TASK INSTRUCTIONS
A - List the implements that, according to the first post in the forum thread on raising pigs, should go with the tractor for planting the field.
B - Translate this sentence from the forum thread on raising pigs into Spanish: "That leaves me with the 38 acres for the pigs."
C - From the forum thread on raising pigs, reproduce verbatim the part that opens with the words containing "She got behind" and closes with "to help can.".

# I need some advice on raising pigs



## Oldman (Jan 13, 2010)

... I will list what I have in mind in a bit but first, I am disabled. I fell from a scaffold 6 years ago the 5th of this month, and while I am getting better, inch by slow inch, I finally give up on finding a job working for someone else. I can work, but at my own pace. Nothing like I was before. 
... Therefore, I don't have a choice but to build my own job because I am not going to set around here drawing the P*** pour check they give me after all I paid in over the years. 
... Even if they gave me a check I feel that I should get, all that would do is help me turn this land into a farm again a lot faster, because I am not setting down the rest of my life anyway. 
... I bought it to make a farm from again. It just got put on the back burner for a few more years than I had hoped for, and I thank the good Lord we even still live here. And there isd still a chance, ever so small now, but none the less, a chance we could still loose it. 
... When we got this place, 3.8 acres the house is own, a 20 +/- acre field that hasn't been planted for 15 years, and 38 +/- acres of woods, with the +/- meaning it is 58 acres total, is not counting the lot the house is own, and by my measurements when we got it, it measured out to be about 20 acres of field, give or take an acre or two. 
... So that's where the 38 and 20 comes from but I know it's 58 acres all together not counting the land the house is on. 
... The field has been bush hogged each year so a good tractor which I hope to get here shortly, with a bottom plow, disc, and jitter bugs, should make it easy enough for me to plant the whole field. 
... That leaves me with the 38 acres for the pigs. 

.... Now this is what I plan as of right now to do, if we can scrape the nickles and dimes together this year. I want all of you to be truthful with me, and anything I say that doesn't seem like a good idea, please tell me. I am almost going into this blind as as they say, this time I will be betting the farm on it. 

... As far as labor goes, I have a 19 year old daughter, Stacey, that helps me do whatever I need help doing and I mean she does it all. Helps me cut and haul fire wood, tended the chickens and loved it, helps me 'Can" what we get from the garden, and yet she still looks like a petete young lady, which she is. And a cook. She learned everything I showed her and some tricks of her own. 
She got behind one grade but will finish high school this spring and
Thank God, she  wants to stay here and help he daddy make the farm become a farm again.
... Her boyfriend, Mike, he comes over during the day when Stacey isn't even here just to help me with whatever I am doing. I am teaching him how to weld and he's getting pretty good too. He's a 20 year young buck trying to make a name for himself as a stand up, clean cut hard working guy, but there aren't any jobs around here. 
... He has three brothers from 17 to 24 that is just like him. And a sister that is, well, she's a good cook. She wants to help can. 

Look, my computer is trying to download an update and it is going to restart when it does so if I don't post this I will loose it. I am going to post what I have so far and start again as soon as it finishes whatever it needs to do. 

Dennis


----------



## jhm47 (Jan 13, 2010)

Dennis:  Wishing you the very best, but it would help us all if you would tell us where you're located, and what types of soil you have on your fields.


----------



## Oldman (Jan 15, 2010)

COLLECTED DATA
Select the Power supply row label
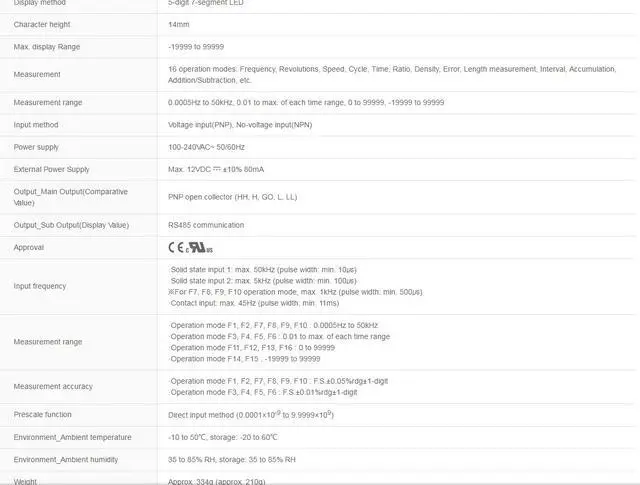The width and height of the screenshot is (640, 485). (x=36, y=147)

RESPONSES FOR EACH TASK
A - bottom plow, disc, jitter bugs

B - Eso me deja con los 38 acres para los cerdos.

C -
She got behind one grade but will finish high school this spring and
Thank God, she  wants to stay here and help he daddy make the farm become a farm again.
... Her boyfriend, Mike, he comes over during the day when Stacey isn't even here just to help me with whatever I am doing. I am teaching him how to weld and he's getting pretty good too. He's a 20 year young buck trying to make a name for himself as a stand up, clean cut hard working guy, but there aren't any jobs around here. 
... He has three brothers from 17 to 24 that is just like him. And a sister that is, well, she's a good cook. She wants to help can.